Depending on Australia’s margin of victory or defeat against the West Indies in Saturday’s earlier game in Abu Dhabi, South Africa could advance to the semi-finals even if they lose narrowly to England or could still be knocked out even if they beat the favourites.
Bavuma said the Proteas’ focus was simply on winning, and to do that they needed to be at their best on Saturday.
“We need to play our best cricket on Saturday and our first port of call is the win. Although our cricket has been good so far, we need to find a way to add an extra 5% in all departments,” Bavuma said.
“England have had the better of us lately, so we have to be at our best against them. We can’t leave it to individuals, we can’t rely on individual brilliance, it’s all about us as a team.
“We want to show the same character we have done and fight to the end. Every game we have tailored our strategy according to the opposition and England are obviously a very good team.

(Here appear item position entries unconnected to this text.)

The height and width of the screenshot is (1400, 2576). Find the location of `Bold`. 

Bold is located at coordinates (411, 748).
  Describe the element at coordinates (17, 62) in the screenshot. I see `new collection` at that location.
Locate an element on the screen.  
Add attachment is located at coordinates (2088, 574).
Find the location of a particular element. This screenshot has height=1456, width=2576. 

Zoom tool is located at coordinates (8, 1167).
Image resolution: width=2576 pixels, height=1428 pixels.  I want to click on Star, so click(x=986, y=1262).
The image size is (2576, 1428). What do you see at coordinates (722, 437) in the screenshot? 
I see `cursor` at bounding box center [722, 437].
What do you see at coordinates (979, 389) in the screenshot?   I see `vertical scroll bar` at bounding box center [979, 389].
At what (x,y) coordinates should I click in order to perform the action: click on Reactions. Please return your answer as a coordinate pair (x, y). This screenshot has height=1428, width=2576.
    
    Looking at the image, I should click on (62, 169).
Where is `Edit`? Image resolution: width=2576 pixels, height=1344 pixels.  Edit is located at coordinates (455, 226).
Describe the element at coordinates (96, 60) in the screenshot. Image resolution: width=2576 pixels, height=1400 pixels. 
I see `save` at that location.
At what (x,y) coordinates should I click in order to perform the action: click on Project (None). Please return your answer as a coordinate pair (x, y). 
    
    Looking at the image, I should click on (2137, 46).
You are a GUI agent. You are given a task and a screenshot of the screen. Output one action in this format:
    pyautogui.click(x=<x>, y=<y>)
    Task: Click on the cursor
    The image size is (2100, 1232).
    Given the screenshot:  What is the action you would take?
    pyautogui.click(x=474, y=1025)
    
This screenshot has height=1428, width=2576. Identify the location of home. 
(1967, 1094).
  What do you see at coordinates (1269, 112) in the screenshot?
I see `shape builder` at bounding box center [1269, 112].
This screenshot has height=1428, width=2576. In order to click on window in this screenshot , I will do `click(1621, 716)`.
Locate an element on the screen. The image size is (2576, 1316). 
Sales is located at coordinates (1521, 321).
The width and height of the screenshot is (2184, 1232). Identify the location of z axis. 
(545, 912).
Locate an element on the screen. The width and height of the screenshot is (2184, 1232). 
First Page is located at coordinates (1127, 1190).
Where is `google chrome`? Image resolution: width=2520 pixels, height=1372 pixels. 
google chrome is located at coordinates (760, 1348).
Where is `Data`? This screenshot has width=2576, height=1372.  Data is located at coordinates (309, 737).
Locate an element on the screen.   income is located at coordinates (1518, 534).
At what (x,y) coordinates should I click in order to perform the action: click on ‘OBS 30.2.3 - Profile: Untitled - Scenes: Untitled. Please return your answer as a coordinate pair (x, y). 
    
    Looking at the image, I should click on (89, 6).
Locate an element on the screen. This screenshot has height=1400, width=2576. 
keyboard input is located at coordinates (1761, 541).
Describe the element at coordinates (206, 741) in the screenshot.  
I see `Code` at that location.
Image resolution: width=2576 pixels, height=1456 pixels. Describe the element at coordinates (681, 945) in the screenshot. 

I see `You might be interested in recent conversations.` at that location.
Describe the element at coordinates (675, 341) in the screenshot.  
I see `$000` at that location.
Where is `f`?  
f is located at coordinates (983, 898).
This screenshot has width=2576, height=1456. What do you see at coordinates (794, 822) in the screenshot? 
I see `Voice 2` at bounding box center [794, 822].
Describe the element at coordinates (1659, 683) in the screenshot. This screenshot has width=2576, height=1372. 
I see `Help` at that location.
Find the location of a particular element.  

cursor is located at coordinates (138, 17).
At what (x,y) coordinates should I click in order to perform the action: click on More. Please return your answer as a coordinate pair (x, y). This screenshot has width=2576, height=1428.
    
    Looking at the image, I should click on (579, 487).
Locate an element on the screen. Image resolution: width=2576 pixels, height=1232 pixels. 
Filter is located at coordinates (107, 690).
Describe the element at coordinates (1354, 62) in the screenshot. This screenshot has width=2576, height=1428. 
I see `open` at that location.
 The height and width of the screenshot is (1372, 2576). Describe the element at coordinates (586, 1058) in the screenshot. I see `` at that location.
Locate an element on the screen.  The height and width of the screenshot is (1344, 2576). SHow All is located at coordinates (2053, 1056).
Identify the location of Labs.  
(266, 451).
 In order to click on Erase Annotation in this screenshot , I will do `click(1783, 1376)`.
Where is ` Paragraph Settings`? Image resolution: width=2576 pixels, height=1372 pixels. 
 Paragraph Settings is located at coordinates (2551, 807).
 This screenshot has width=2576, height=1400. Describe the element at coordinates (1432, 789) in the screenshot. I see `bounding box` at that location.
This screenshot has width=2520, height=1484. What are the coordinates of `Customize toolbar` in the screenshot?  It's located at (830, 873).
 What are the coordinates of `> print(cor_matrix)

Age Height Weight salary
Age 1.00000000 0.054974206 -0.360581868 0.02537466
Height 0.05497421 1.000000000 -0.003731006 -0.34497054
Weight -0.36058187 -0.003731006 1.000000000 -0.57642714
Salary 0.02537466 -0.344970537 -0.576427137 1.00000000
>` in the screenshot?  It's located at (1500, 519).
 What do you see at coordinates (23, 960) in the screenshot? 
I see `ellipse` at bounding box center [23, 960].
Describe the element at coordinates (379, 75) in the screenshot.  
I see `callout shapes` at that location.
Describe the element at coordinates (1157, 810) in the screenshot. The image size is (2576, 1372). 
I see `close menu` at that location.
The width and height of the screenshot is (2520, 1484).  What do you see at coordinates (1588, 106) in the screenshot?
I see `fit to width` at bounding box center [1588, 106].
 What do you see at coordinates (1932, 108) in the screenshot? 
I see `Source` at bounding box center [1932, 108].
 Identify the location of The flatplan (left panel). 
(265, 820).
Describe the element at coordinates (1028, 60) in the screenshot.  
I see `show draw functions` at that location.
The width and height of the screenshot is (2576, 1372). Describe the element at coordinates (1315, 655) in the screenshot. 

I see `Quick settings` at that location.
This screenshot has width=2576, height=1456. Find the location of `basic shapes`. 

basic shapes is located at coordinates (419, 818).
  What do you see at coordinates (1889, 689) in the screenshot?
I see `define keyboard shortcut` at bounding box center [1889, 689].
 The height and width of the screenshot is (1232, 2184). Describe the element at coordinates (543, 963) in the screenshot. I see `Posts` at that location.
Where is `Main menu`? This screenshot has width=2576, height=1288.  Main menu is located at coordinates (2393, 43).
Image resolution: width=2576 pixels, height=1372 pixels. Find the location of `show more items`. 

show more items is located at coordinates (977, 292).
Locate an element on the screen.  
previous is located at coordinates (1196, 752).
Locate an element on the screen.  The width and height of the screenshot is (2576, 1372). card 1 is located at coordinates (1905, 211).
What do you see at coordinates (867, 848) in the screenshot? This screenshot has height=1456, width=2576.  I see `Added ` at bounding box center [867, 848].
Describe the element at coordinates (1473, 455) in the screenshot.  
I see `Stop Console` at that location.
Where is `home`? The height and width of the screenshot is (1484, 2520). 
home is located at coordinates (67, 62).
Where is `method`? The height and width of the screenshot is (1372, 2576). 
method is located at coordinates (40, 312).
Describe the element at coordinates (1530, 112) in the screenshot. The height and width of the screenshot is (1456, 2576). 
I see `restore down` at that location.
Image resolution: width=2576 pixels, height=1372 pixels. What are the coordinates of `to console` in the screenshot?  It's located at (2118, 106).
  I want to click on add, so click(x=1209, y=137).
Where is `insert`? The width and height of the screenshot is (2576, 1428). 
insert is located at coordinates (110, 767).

“So we will come up with plans that speak to England’s strengths and weaknesses, but mentally our approach should not be any different. The players and management have been through a lot and we have grown as a team,” Bavuma said.
Bavuma may be a playful character out of the spotlight, but he is clearly taking the responsibility of leading the national team at a World Cup most seriously. He is also extremely diligent about fulfilling his batting role, over which there has been much chatter recently.
His strike-rate of 108.33 has been a particular focus, as was his run-a-ball innings of 46 against Sri Lanka the last time they played in Sharjah.
“If you look at conditions, they have not been free-flowing and you can’t just come in and hit the first ball out of the middle of the bat,” said Bavuma. “We’ve really had to graft as a batting unit.
“I feel I can do a role up front or in the middle to hold the game and allow the big-hitters to get into the game. We’ve seen that’s worked in this World Cup, we feel it’s what’s best and we back it.
“We really do know now after the Sri Lanka game that the pitch in Sharjah will be on the low side. In terms of our batting, we took the game quite deep and what we have learnt is that we should have pulled the trigger a bit earlier.”